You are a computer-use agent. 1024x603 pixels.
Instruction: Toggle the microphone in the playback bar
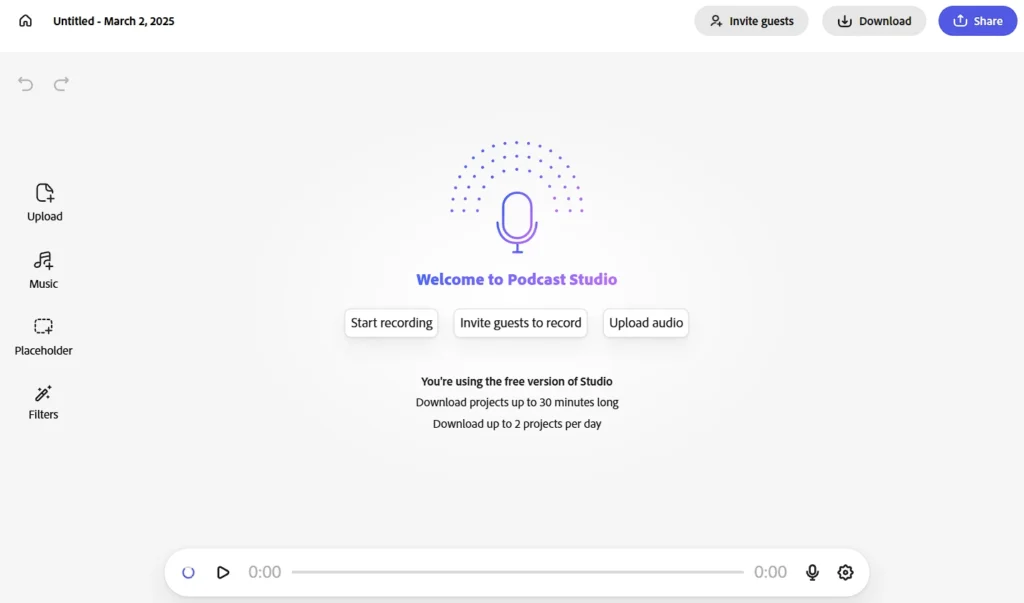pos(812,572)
==
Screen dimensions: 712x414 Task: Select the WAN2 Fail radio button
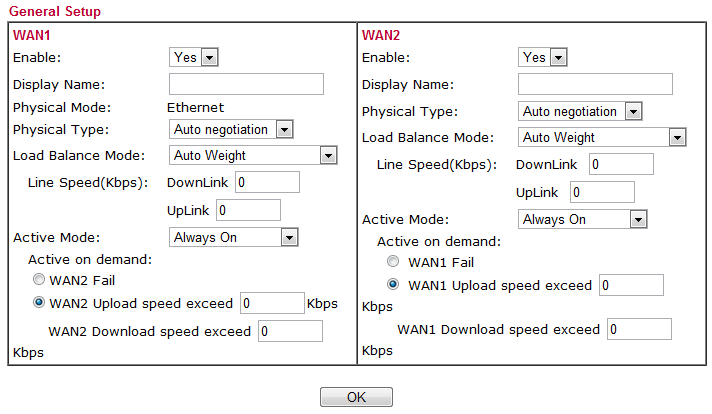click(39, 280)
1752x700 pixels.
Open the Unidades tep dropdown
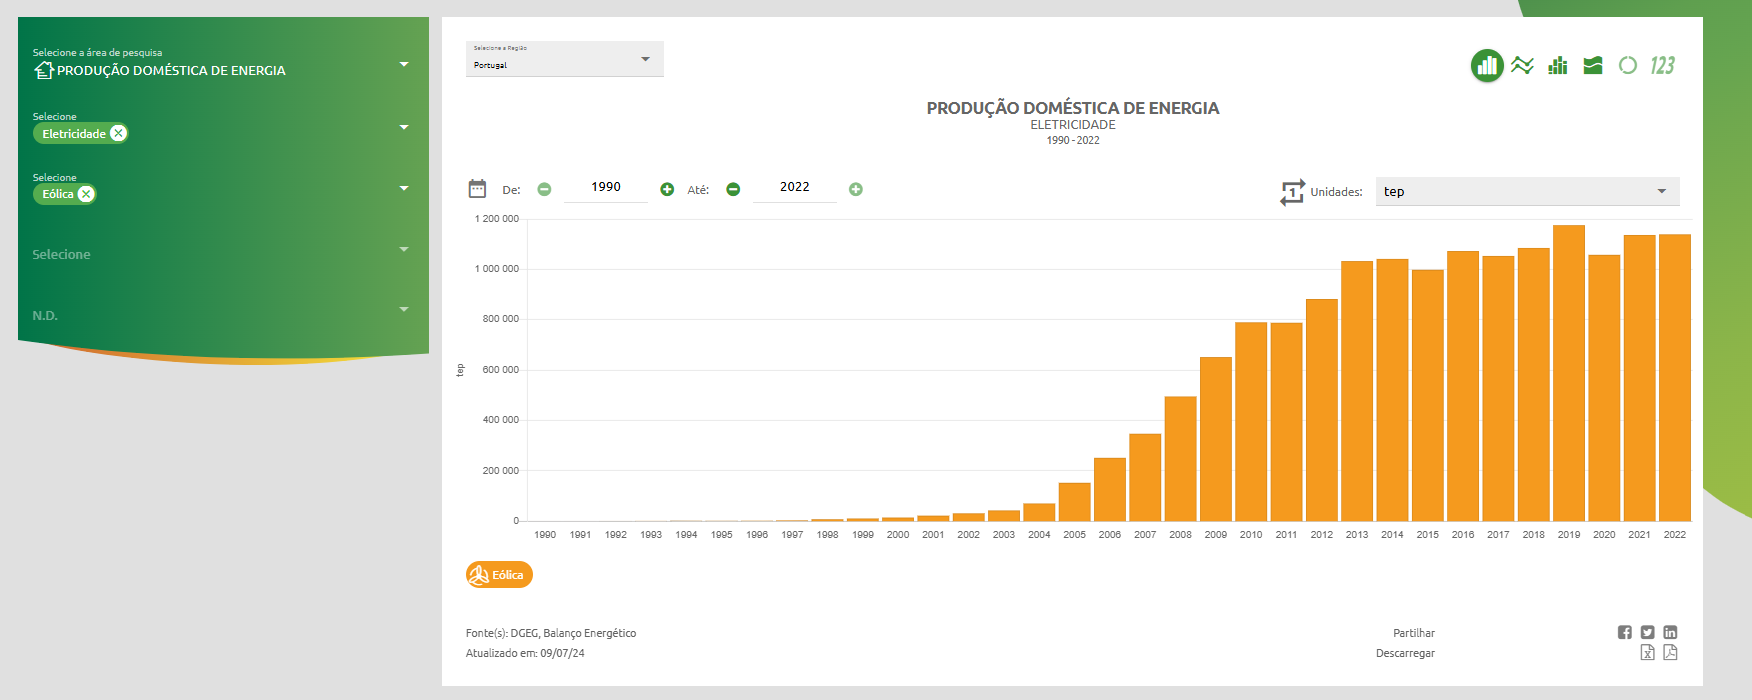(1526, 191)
--
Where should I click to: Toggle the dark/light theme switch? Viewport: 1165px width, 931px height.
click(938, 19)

TASK
Lay out the records from the line containing "You are a computer-use" through the line containing "pos(812,572)" as a two-column CSV with the headers text and answer. Use one row per record, and put each value in a single quoted field with line breaks replaced by spaces; omit the pictures.

TASK SOLUTION
text,answer
"You are a computer-use agent. 1024x603 pixels. Instruction: Toggle the microphone in the playback bar","pos(812,572)"